My first thought is a water leak as this area is close to the shower drain. I'm going to open up the bottom and poke around when I get the trailer back home. Has anyone opened up the bottom of a 26RS before? Any advice? Does anyone know the configuration/location of the tanks on this model?

Also, if I can access the affected area, what do you guys think of the possibility of successfully reinforcing the floor from the bottom? Has anyone done this before?

In doing a search of previous posts, I noted that Hurricane Plumber had a sinking spot problem, which lead to the discovery of water damage. However, the thread ran out before he revealed the ultimate fix (repair or trade up to new trailer). Plumber, what did you end up doing?

As always, any help or advice would be greatly appreciated.


----------



## FraTra (Aug 21, 2006)

If you run your hand over the area can you feel lumps/bumps under the vinyl? The floor deckings is just a brand of OSB which is just wood chips combined with adhesives and resins. On my floor when water got under the vinyl caused the floor to be lumpy.


----------



## Markh1 (Sep 11, 2005)

FraTra said:


> If you run your hand over the area can you feel lumps/bumps under the vinyl? The floor deckings is just a brand of OSB which is just wood chips combined with adhesives and resins. On my floor when water got under the vinyl caused the floor to be lumpy.


No lumps or bumps. Thanks for the tip.


----------



## Herkdoctor (Dec 27, 2006)

It sounds as if there could be a little moisture in the floor.

Scott


----------



## LarryTheOutback (Jun 15, 2005)

Markh1 said:


> Has anyone opened up the bottom of a 26RS before?
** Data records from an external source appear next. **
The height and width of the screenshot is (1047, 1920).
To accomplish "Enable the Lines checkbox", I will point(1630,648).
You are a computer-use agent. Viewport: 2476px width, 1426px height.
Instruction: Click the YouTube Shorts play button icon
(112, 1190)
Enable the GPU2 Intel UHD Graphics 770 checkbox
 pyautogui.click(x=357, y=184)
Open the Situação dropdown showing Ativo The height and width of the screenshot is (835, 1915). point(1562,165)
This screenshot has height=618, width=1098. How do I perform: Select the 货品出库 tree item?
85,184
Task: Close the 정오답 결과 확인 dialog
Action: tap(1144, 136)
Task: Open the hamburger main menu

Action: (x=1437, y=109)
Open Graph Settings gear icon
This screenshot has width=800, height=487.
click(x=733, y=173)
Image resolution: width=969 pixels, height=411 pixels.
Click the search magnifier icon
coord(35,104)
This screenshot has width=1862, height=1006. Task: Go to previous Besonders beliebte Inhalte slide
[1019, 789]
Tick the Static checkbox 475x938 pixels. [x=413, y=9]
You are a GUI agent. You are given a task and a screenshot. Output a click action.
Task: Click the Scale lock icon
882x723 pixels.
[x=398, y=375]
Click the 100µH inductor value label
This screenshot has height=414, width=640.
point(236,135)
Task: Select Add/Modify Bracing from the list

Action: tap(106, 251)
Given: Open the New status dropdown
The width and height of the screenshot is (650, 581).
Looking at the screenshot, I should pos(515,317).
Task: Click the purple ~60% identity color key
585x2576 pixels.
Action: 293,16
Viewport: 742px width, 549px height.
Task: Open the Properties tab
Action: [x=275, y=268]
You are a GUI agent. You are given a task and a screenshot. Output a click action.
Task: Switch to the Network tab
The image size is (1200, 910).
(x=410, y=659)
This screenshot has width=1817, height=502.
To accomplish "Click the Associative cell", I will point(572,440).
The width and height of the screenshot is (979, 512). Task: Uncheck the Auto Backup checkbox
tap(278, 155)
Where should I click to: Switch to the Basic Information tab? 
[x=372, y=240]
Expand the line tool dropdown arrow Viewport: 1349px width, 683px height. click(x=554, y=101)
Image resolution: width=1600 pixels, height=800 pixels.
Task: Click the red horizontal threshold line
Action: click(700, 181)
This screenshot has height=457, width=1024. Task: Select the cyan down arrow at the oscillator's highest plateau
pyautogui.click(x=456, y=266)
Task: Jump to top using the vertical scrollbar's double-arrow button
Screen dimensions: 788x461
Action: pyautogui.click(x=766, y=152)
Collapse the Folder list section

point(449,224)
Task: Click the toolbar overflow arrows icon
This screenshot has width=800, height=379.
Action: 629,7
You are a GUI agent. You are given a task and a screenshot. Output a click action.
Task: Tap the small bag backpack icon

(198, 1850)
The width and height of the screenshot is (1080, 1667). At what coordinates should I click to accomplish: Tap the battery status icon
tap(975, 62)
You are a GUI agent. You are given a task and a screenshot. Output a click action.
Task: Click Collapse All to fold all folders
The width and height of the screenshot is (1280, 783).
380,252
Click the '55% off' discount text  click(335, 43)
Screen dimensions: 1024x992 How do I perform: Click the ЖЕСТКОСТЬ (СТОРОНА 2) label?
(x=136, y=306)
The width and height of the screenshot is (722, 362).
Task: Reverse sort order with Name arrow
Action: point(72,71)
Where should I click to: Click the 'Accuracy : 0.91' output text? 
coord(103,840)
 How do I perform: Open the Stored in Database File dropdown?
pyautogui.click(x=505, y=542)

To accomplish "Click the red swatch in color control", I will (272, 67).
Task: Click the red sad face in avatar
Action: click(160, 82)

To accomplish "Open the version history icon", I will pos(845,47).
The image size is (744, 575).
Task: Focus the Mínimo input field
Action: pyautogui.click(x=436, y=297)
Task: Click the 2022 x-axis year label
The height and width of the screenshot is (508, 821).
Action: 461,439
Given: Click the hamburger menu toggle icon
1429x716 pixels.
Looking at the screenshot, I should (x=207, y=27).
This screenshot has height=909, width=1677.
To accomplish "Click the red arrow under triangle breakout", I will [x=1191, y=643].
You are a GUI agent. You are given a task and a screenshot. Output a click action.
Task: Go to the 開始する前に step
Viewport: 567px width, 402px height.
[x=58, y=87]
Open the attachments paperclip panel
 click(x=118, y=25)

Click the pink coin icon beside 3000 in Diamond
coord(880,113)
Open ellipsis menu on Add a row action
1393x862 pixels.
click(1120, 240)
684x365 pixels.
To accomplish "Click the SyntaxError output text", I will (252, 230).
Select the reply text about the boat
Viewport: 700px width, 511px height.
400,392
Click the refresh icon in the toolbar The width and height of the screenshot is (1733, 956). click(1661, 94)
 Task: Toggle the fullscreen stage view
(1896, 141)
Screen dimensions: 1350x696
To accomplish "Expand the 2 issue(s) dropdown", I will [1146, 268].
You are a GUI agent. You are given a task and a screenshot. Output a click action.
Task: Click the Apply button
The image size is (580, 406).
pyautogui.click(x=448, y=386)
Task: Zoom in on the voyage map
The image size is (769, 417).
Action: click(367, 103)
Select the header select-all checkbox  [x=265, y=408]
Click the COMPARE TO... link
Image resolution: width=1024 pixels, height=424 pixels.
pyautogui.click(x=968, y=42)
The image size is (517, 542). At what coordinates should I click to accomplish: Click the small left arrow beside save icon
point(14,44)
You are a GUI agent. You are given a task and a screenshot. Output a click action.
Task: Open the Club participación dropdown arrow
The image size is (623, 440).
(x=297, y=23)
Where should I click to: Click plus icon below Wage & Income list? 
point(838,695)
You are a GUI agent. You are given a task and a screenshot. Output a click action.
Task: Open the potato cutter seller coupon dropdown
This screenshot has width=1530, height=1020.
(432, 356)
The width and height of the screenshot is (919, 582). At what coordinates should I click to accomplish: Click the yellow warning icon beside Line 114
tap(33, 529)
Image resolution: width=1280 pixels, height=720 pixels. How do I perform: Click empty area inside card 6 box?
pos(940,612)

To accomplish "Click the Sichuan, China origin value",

Any advice? Does anyone know the configuration/location of the tanks on this model?


I've been under there to repair a disconnected blank tank flush hose. I'll try to dig up a picture I took of this area and post it. I'd be more definitive, but in thinking about how I got access to the black tank (from the street side, strangely) I'm not sure I know how the heating duct runs. Hopefully the picture will tell all.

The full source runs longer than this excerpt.